Exercise description »
Pull out every line of the records below that contains the string "Choose", matching its capitalization exactly.

Data for this task »
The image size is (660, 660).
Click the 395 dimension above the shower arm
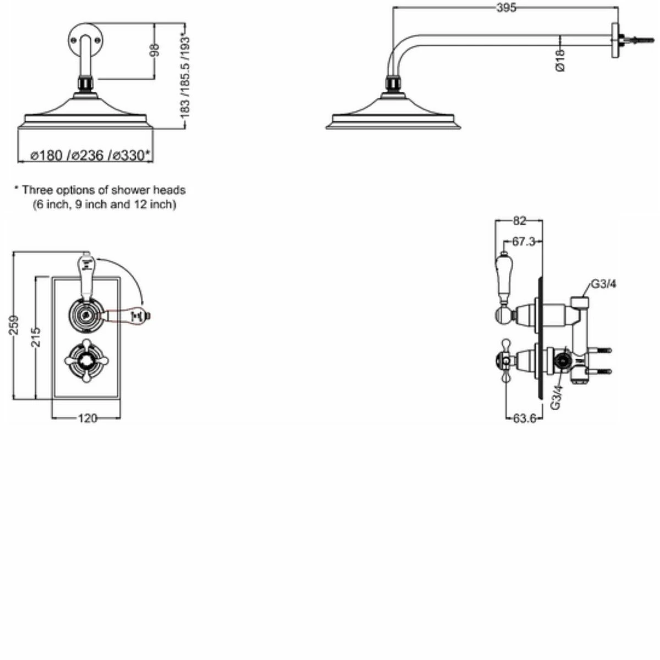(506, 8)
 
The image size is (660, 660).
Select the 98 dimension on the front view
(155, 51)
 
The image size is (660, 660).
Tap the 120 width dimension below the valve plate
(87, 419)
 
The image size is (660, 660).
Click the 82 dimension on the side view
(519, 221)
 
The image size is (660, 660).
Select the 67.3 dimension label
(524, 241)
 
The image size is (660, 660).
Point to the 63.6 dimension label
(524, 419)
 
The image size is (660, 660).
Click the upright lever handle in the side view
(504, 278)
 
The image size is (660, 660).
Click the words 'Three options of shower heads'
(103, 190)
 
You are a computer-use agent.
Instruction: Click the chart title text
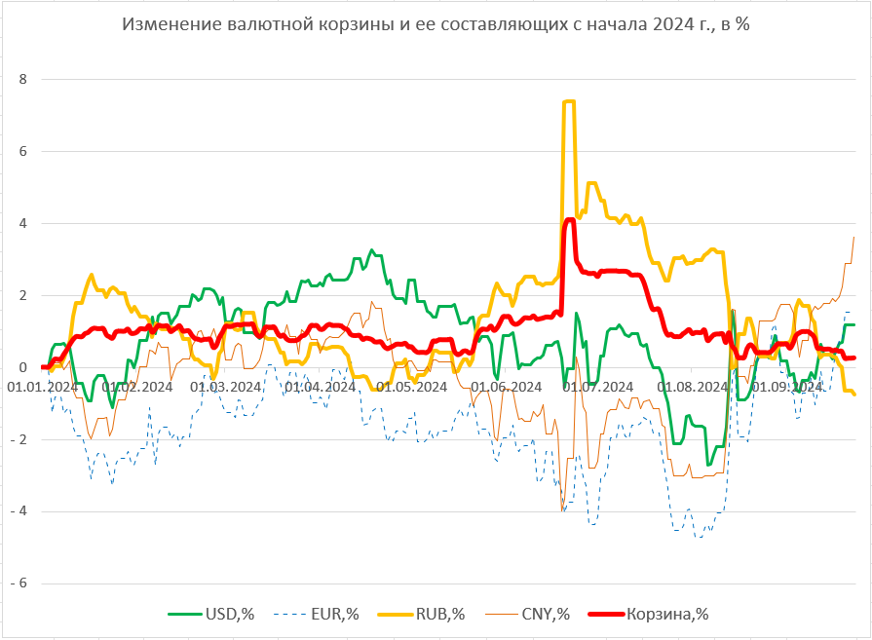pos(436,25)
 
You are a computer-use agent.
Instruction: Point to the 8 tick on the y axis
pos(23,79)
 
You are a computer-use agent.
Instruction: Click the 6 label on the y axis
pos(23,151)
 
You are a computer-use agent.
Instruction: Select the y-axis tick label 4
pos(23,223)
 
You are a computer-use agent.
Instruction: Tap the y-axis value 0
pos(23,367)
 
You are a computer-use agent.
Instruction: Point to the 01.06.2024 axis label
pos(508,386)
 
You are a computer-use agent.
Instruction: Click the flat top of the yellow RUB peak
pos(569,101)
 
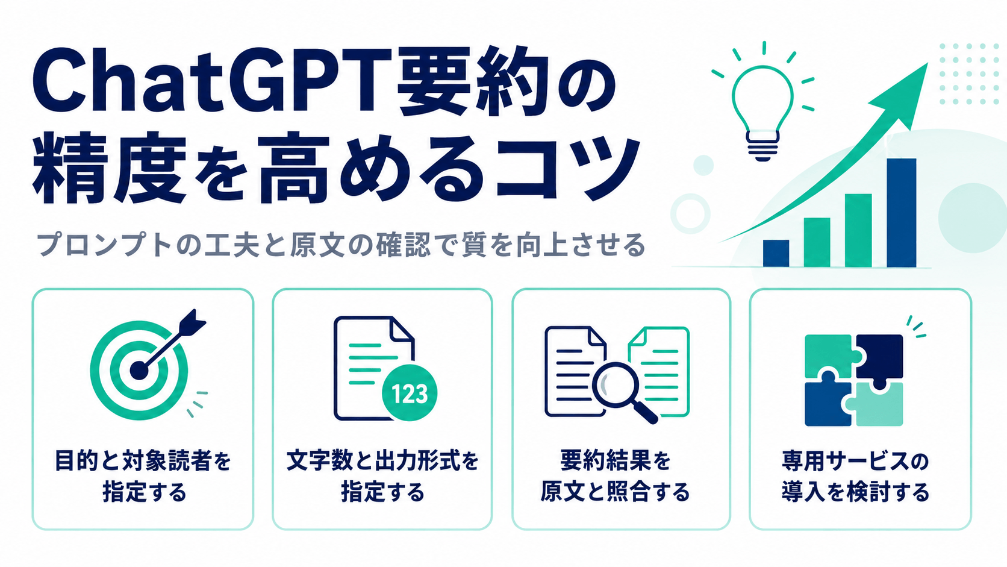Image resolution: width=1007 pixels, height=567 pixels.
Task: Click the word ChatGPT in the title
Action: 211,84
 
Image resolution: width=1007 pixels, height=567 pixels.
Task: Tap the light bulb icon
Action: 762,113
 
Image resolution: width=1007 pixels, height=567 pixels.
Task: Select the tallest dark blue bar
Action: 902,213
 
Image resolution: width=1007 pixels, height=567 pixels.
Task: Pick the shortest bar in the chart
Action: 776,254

==

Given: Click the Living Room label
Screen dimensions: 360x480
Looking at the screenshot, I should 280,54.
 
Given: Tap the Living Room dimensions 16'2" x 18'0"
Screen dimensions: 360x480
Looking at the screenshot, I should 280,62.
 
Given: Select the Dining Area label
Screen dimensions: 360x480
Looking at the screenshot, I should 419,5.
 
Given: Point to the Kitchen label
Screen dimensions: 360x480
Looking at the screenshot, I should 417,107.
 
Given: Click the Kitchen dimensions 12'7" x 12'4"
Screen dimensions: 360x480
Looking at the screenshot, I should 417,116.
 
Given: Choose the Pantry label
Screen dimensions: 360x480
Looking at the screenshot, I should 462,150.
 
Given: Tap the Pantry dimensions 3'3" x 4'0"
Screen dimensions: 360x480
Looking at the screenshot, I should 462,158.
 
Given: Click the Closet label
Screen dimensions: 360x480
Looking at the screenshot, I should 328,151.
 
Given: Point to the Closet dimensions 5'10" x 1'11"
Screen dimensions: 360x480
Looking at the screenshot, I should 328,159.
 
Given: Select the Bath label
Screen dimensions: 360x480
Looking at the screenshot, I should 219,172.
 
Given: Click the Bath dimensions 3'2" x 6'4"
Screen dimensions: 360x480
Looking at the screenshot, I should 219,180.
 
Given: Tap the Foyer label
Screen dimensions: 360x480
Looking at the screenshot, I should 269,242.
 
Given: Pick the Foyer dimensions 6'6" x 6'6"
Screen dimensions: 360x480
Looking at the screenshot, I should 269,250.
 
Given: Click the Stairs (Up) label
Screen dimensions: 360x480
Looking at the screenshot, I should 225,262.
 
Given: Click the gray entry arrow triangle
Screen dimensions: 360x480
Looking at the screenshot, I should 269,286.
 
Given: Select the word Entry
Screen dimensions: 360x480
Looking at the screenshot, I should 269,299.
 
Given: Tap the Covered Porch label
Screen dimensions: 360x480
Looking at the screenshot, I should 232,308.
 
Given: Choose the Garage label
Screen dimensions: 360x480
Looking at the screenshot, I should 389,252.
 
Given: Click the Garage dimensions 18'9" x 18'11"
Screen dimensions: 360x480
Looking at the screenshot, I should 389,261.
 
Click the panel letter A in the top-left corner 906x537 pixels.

--

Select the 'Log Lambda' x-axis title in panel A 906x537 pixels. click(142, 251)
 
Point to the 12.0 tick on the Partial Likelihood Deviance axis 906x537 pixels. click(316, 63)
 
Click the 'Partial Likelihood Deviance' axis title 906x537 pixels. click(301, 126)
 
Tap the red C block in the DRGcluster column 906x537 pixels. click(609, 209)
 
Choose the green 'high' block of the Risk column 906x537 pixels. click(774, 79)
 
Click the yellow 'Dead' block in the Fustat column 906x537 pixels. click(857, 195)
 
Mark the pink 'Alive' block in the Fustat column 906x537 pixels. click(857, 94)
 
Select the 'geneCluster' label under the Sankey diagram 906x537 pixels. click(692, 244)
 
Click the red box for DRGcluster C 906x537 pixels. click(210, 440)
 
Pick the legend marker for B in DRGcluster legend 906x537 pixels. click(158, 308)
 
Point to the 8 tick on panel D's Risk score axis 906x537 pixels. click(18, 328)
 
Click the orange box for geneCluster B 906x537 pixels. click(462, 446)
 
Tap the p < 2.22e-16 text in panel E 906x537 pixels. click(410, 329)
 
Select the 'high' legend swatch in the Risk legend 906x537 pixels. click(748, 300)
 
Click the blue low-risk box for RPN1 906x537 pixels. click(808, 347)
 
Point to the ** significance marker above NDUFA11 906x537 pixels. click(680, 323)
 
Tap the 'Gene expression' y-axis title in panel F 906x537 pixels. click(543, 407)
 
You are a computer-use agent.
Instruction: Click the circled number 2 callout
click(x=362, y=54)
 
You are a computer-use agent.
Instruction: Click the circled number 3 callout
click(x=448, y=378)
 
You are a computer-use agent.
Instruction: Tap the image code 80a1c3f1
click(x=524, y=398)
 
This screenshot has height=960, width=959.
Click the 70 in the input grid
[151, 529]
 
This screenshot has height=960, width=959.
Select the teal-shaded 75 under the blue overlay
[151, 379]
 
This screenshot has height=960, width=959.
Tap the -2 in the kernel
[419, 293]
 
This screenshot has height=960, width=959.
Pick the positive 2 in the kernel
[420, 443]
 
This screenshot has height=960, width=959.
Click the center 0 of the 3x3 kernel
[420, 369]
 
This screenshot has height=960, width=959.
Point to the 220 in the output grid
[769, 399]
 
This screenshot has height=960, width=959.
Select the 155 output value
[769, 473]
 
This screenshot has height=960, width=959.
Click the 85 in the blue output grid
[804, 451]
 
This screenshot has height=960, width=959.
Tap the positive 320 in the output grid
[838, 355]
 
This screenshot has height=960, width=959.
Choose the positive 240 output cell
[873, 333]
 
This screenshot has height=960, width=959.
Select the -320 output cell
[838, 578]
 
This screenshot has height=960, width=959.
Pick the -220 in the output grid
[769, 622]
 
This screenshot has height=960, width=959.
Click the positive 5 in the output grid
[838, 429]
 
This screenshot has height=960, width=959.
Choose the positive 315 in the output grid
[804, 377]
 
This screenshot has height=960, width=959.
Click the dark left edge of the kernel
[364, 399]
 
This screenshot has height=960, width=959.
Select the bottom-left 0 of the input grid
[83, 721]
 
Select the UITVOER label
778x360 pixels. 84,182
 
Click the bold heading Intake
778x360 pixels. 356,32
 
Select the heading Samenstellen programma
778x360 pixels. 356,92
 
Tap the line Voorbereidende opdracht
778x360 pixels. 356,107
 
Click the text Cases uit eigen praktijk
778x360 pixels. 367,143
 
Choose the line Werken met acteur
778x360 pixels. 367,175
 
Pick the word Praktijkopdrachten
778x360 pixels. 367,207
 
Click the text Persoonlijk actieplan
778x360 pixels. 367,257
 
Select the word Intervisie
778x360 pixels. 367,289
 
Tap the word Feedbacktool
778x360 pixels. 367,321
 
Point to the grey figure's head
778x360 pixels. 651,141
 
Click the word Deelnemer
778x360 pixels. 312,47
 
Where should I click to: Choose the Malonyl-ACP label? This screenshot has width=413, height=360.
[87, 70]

Problem solution »
Given: Choose the Pantry label
Given: Choose the Garage label
Choose the green 'high' block of the Risk column 906x537 pixels. click(774, 79)
Choose the positive 240 output cell
Choose the positive 315 in the output grid
Choose the line Werken met acteur
Where should I click to: Choose the Malonyl-ACP label? This screenshot has width=413, height=360.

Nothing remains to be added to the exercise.